#### AVAILABLE DATA ####

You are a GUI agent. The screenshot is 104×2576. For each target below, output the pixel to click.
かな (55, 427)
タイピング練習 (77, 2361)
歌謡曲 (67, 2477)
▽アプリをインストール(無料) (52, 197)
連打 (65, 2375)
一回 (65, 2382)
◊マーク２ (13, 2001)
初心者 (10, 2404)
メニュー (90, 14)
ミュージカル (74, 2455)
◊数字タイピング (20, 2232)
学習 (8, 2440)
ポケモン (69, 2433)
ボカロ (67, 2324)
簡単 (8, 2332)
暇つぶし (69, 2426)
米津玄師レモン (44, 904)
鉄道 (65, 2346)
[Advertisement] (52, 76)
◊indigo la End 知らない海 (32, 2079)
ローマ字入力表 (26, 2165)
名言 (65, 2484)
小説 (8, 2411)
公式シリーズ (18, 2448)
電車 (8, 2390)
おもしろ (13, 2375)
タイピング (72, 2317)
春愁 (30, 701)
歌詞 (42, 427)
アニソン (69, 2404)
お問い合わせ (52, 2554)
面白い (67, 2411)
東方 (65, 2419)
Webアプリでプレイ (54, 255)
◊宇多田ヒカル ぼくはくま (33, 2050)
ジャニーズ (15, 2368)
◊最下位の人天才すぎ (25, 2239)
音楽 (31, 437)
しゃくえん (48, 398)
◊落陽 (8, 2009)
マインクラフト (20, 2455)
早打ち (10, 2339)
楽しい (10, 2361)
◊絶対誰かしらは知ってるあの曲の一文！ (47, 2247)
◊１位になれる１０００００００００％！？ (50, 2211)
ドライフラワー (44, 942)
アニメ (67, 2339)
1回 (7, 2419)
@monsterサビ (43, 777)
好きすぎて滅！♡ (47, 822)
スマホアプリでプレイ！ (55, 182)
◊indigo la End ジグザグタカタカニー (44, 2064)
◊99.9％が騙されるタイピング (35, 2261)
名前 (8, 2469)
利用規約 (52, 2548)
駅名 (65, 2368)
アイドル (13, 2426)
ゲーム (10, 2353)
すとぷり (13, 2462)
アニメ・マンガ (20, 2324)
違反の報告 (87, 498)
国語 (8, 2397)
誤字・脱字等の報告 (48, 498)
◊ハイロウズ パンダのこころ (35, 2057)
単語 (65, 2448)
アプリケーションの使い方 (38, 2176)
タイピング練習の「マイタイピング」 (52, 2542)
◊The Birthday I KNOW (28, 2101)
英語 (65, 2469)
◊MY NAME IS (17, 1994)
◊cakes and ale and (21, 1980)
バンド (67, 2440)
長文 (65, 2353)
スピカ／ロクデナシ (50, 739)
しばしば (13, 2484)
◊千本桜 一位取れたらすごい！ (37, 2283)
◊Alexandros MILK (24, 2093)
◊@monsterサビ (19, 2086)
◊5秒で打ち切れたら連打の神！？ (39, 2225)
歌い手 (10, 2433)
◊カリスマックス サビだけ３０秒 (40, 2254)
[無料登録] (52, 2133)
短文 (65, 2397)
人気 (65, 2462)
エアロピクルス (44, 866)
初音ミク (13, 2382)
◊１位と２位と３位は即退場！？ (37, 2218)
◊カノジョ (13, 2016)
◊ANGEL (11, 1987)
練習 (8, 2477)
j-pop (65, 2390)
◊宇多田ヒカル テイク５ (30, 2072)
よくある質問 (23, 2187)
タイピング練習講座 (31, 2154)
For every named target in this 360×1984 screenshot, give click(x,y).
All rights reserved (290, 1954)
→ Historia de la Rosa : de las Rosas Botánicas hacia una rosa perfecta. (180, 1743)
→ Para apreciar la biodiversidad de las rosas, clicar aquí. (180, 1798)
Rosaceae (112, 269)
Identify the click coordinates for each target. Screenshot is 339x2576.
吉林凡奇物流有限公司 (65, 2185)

####

= WHAT YOU WILL DO =
All of the data above should be duplicated exactly.

= REPLY =
You are a GUI agent. The screenshot is 104×2576. For each target below, output the pixel to click.
かな (55, 427)
タイピング練習 (77, 2361)
歌謡曲 (67, 2477)
▽アプリをインストール(無料) (52, 197)
連打 (65, 2375)
一回 (65, 2382)
◊マーク２ (13, 2001)
初心者 (10, 2404)
メニュー (90, 14)
ミュージカル (74, 2455)
◊数字タイピング (20, 2232)
学習 (8, 2440)
ポケモン (69, 2433)
ボカロ (67, 2324)
簡単 (8, 2332)
暇つぶし (69, 2426)
米津玄師レモン (44, 904)
鉄道 (65, 2346)
[Advertisement] (52, 76)
◊indigo la End 知らない海 (32, 2079)
ローマ字入力表 (26, 2165)
名言 (65, 2484)
小説 (8, 2411)
公式シリーズ (18, 2448)
電車 (8, 2390)
おもしろ (13, 2375)
タイピング (72, 2317)
春愁 (30, 701)
歌詞 (42, 427)
アニソン (69, 2404)
お問い合わせ (52, 2554)
面白い (67, 2411)
東方 (65, 2419)
Webアプリでプレイ (54, 255)
◊宇多田ヒカル ぼくはくま (33, 2050)
ジャニーズ (15, 2368)
◊最下位の人天才すぎ (25, 2239)
音楽 (31, 437)
しゃくえん (48, 398)
◊落陽 (8, 2009)
マインクラフト (20, 2455)
早打ち (10, 2339)
楽しい (10, 2361)
◊絶対誰かしらは知ってるあの曲の一文！ (47, 2247)
◊１位になれる１０００００００００％！？ (50, 2211)
ドライフラワー (44, 942)
アニメ (67, 2339)
1回 (7, 2419)
@monsterサビ (43, 777)
好きすぎて滅！♡ (47, 822)
スマホアプリでプレイ！ (55, 182)
◊indigo la End ジグザグタカタカニー (44, 2064)
◊99.9％が騙されるタイピング (35, 2261)
名前 (8, 2469)
利用規約 (52, 2548)
駅名 (65, 2368)
アイドル (13, 2426)
ゲーム (10, 2353)
すとぷり (13, 2462)
アニメ・マンガ (20, 2324)
違反の報告 (87, 498)
国語 (8, 2397)
誤字・脱字等の報告 (48, 498)
◊ハイロウズ パンダのこころ (35, 2057)
単語 (65, 2448)
アプリケーションの使い方 (38, 2176)
タイピング練習の「マイタイピング」 (52, 2542)
◊The Birthday I KNOW (28, 2101)
英語 (65, 2469)
◊MY NAME IS (17, 1994)
◊cakes and ale and (21, 1980)
バンド (67, 2440)
長文 (65, 2353)
スピカ／ロクデナシ (50, 739)
しばしば (13, 2484)
◊千本桜 一位取れたらすごい！ (37, 2283)
◊Alexandros MILK (24, 2093)
◊@monsterサビ (19, 2086)
◊5秒で打ち切れたら連打の神！？ (39, 2225)
歌い手 (10, 2433)
◊カリスマックス サビだけ３０秒 (40, 2254)
[無料登録] (52, 2133)
短文 (65, 2397)
人気 (65, 2462)
エアロピクルス (44, 866)
初音ミク (13, 2382)
◊１位と２位と３位は即退場！？ (37, 2218)
◊カノジョ (13, 2016)
◊ANGEL (11, 1987)
練習 (8, 2477)
j-pop (65, 2390)
◊宇多田ヒカル テイク５ (30, 2072)
よくある質問 (23, 2187)
タイピング練習講座 (31, 2154)
For every named target in this 360×1984 screenshot, give click(x,y).
All rights reserved (290, 1954)
→ Historia de la Rosa : de las Rosas Botánicas hacia una rosa perfecta. (180, 1743)
→ Para apreciar la biodiversidad de las rosas, clicar aquí. (180, 1798)
Rosaceae (112, 269)
Identify the click coordinates for each target. Screenshot is 339x2576.
吉林凡奇物流有限公司 (65, 2185)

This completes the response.